What I'm talking about is art that confronts you, gets in your face and forces you to think, or at least react in some way. It can bring joy and delight, it can baffle you, or it can cause irritation and aggravation. But you've been drawn in and are reacting.

A couple of years ago, I came across for the first time the work of conceptual artist Jenny Holzer, who creates "truisms" and puts them on display in offbeat places. She's used the sides of buildings via projection, table carvings, T-shirts, street posters, telephone booths, a car in the 1999 24 Hours of Le Mans auto race and Twitter.

Her most notable work, including a piece on display at the Art Institute of Chicago, is in LED displays.
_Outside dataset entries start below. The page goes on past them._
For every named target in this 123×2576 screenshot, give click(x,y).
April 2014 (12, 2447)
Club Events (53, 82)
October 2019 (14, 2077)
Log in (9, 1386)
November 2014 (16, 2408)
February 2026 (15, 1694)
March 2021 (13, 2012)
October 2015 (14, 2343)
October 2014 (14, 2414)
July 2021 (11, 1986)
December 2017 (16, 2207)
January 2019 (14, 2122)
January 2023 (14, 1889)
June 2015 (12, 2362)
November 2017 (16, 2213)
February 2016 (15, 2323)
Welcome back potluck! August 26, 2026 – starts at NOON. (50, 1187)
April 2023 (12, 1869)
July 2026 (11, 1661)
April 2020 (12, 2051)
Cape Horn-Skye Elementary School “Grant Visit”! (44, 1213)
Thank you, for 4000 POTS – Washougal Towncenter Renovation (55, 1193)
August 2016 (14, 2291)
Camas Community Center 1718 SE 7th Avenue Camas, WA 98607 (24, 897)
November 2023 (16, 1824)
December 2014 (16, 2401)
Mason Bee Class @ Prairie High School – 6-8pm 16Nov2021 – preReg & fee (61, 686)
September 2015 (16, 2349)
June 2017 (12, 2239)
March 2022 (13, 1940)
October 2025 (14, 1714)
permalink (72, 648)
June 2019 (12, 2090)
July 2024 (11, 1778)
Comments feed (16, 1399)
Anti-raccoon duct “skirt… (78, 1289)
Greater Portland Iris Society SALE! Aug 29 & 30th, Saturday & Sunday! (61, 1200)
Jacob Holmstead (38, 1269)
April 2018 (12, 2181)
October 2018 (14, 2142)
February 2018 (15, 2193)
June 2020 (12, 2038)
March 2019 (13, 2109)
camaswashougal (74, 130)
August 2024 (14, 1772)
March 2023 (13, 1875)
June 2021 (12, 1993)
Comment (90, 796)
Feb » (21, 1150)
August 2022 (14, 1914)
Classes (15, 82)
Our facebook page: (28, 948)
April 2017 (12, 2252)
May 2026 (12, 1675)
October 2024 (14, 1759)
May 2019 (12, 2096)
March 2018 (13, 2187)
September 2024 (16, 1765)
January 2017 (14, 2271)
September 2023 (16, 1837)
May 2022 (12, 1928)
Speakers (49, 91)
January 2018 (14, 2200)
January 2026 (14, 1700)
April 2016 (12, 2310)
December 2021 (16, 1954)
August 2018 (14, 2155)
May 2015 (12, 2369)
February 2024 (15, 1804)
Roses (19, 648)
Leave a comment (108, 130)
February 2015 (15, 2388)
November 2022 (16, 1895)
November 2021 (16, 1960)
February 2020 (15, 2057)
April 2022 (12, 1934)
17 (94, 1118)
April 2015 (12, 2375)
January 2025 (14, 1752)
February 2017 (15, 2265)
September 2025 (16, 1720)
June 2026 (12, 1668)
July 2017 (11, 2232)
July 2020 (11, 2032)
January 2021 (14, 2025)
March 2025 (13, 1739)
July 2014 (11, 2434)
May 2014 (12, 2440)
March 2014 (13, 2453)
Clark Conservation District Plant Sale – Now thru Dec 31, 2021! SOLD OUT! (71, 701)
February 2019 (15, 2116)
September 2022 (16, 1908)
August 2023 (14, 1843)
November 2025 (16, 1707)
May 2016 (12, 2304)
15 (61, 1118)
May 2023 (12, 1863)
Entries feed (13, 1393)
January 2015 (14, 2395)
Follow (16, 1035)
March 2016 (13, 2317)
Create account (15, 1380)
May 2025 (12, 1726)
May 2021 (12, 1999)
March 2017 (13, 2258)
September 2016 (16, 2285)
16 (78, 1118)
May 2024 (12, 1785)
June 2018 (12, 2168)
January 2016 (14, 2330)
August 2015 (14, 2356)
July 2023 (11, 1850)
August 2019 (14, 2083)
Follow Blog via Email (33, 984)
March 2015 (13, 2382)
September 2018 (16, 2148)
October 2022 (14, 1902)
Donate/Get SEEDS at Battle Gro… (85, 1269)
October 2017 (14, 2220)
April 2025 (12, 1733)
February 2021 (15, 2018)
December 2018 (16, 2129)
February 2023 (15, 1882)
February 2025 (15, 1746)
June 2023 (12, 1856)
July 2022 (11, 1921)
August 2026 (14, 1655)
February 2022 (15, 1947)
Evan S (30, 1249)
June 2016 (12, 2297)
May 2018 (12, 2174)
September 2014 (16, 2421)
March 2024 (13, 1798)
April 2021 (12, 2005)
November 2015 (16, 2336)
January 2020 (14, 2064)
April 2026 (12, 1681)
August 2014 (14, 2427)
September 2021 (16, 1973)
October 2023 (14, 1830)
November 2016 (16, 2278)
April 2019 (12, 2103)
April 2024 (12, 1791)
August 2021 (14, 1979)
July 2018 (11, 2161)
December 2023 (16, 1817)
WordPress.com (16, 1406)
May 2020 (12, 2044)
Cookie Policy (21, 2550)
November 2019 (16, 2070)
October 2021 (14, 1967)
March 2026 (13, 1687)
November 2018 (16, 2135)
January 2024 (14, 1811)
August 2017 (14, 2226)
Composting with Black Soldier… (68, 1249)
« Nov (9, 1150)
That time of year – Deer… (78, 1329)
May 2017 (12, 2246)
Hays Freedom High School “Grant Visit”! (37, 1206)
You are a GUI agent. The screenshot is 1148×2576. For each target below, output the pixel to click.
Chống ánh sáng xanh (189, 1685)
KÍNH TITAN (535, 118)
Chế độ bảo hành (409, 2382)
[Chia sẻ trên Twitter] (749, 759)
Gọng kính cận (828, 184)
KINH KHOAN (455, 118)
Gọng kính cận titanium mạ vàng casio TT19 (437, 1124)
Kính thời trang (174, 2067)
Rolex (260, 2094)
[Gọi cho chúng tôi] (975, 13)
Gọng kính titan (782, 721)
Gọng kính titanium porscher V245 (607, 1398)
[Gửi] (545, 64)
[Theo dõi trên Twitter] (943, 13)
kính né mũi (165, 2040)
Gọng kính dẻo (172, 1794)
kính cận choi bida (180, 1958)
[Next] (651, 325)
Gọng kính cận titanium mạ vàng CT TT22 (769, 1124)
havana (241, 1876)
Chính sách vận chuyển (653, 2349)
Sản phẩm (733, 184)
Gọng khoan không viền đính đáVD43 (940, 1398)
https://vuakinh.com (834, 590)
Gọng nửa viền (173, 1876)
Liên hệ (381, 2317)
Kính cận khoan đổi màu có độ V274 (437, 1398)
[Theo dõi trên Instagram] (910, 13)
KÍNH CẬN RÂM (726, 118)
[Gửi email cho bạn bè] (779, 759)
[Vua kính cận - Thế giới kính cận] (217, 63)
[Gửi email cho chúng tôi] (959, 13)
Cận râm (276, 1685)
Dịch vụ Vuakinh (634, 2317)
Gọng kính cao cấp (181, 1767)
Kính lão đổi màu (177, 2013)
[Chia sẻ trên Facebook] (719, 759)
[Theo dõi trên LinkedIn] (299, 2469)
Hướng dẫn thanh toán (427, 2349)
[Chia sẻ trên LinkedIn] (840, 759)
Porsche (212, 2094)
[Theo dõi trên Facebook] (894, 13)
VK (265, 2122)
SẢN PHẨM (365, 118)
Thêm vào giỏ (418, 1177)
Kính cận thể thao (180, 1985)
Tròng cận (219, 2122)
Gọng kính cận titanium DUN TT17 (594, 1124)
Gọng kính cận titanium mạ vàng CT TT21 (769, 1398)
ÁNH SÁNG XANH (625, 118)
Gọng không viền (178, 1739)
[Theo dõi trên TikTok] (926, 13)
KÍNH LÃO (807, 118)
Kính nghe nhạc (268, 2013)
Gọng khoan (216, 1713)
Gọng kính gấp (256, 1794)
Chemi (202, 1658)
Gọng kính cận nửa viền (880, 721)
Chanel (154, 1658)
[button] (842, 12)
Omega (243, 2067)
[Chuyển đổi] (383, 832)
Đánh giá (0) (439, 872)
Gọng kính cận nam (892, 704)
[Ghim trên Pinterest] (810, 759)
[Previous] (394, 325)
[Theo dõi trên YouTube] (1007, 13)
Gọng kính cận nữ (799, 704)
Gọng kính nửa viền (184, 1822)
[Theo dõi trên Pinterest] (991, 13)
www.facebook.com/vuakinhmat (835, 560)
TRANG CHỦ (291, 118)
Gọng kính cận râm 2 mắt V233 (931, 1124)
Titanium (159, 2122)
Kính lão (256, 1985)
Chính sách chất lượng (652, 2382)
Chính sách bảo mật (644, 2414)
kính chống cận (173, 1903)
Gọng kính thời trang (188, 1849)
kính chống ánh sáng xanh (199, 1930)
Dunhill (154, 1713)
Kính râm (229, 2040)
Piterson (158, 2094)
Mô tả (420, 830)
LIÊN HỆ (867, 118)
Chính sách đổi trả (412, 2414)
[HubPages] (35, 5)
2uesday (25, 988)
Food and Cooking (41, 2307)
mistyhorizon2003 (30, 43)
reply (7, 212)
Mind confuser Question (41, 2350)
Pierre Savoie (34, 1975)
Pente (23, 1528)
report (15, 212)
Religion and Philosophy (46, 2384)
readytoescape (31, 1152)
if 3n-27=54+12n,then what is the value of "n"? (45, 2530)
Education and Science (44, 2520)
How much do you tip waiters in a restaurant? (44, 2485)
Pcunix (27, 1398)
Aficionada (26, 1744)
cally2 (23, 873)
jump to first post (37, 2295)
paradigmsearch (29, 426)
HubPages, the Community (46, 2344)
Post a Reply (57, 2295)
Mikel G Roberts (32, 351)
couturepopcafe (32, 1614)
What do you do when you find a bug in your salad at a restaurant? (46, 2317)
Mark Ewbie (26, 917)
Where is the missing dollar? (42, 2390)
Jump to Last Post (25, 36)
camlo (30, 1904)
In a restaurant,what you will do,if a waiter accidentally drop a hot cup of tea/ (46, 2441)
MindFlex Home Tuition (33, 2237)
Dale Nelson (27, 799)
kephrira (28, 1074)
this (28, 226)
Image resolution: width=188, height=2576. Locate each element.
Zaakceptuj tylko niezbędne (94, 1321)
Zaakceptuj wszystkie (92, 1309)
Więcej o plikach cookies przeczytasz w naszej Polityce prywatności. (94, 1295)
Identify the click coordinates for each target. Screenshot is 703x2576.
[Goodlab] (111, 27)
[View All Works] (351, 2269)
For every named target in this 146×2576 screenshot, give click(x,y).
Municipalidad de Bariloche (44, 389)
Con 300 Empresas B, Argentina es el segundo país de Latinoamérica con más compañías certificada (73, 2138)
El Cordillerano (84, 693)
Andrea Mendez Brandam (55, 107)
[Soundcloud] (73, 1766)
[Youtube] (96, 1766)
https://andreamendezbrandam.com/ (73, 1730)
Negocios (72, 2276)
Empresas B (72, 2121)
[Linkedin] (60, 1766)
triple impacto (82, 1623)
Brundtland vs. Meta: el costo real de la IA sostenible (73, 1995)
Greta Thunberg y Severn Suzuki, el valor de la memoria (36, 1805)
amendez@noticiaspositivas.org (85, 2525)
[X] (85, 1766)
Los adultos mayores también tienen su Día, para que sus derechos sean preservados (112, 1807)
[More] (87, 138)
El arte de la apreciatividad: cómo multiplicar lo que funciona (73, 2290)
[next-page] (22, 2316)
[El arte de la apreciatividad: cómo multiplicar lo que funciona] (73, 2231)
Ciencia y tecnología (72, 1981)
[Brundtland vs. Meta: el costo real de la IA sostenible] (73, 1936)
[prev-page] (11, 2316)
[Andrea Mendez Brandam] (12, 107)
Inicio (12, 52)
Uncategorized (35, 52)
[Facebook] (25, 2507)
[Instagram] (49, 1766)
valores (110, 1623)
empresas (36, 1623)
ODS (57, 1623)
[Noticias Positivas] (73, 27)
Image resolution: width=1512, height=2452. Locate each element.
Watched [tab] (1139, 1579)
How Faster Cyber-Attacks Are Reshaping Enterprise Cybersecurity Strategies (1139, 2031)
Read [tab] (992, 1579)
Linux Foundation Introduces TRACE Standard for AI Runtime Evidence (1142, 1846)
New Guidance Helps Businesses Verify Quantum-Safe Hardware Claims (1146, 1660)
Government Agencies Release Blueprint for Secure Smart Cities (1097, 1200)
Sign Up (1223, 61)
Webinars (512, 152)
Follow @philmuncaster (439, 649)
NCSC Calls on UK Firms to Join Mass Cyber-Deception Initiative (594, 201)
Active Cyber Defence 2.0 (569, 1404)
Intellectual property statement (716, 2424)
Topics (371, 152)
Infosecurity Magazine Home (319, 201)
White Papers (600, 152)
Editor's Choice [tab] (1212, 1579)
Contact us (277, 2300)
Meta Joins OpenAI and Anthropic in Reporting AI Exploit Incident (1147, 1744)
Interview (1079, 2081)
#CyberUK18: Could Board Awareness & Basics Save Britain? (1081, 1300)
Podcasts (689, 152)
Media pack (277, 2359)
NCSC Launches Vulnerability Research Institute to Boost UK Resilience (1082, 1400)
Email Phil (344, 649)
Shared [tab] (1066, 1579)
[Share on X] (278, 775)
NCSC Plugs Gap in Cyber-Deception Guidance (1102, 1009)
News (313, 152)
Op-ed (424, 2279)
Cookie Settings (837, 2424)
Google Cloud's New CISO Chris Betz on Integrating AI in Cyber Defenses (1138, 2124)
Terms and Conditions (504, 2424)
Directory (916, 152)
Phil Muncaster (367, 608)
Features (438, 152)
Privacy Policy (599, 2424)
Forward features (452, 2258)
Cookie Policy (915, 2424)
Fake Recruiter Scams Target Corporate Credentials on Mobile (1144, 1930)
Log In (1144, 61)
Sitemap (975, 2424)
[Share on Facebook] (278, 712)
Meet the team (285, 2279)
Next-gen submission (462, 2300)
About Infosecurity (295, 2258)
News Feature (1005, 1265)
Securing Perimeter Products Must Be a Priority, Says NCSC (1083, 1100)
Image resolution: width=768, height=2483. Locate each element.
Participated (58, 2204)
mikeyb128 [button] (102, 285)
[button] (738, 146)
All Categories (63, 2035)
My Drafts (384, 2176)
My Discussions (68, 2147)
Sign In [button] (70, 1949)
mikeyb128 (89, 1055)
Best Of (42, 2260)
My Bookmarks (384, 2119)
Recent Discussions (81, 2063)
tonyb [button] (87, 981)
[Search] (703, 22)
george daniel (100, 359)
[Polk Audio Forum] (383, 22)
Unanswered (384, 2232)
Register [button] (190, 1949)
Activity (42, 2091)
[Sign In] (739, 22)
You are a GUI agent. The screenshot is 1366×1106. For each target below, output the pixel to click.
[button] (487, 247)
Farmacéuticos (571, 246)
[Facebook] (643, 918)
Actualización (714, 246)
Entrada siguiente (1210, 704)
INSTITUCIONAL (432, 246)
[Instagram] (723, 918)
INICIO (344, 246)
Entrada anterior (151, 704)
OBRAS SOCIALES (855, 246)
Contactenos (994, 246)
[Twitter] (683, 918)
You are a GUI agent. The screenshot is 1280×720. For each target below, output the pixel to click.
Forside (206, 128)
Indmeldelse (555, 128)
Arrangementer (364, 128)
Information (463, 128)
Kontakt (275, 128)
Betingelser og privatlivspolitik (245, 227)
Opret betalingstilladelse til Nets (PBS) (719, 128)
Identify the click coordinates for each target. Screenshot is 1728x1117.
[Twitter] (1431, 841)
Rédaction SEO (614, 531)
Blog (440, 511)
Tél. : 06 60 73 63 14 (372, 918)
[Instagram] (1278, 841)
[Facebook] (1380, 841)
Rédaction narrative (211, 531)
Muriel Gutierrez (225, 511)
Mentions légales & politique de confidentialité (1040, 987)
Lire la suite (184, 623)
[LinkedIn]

As I watched a number of phrases scroll by (my favorite was "You owe the world, not the other way around") I was provoked, outraged, entertained and confused.

That was a pretty good bargain.

The music surprises and revelations are harder to come by for me, largely because of the extensive amount of time I spend consuming music. The biggest eye-opener of the decade for me (and again, the one for which I've received the most grief, mainly online and likely from people who never bothered to listen to the album) was Rick Springfield's 2004 album "shock/denial/anger/acceptance." It may end up as my pick for the best album of the decade.

Two films pop to mind as confrontational and unforgettable.

The first is "Moulin Rouge!" Director Baz Luhrmann's romantic, comic and tragic mix of modern music in a late-19th century setting literally left me stunned in my seat for minutes after the film threaded out of the projector. My first words, to a friend who was equally delighted with the viewing, were, "What the (expletive) was that, and can we watch it again right now?"

It's among "Crouching Tiger, Hidden Dragon" and "The Incredibles" as my favorite films of the decade.

The other was a little more troubling. In spite of numerous warnings, I watched "Funny Games," a domestic terror film that doesn't end well.

Enough unexpected things happened in the film to keep me riveted and terrified. I recommended it to a friend who likes scary movies. That friend watched it, hated it, said I would no longer be sought out for film suggestions and - in the best part of the story - my friend's oldest daughter despised the film so much, she put a note in the rental DVD's case, warning subsequent patrons not to waste their time.

At least it got a reaction out of them, too.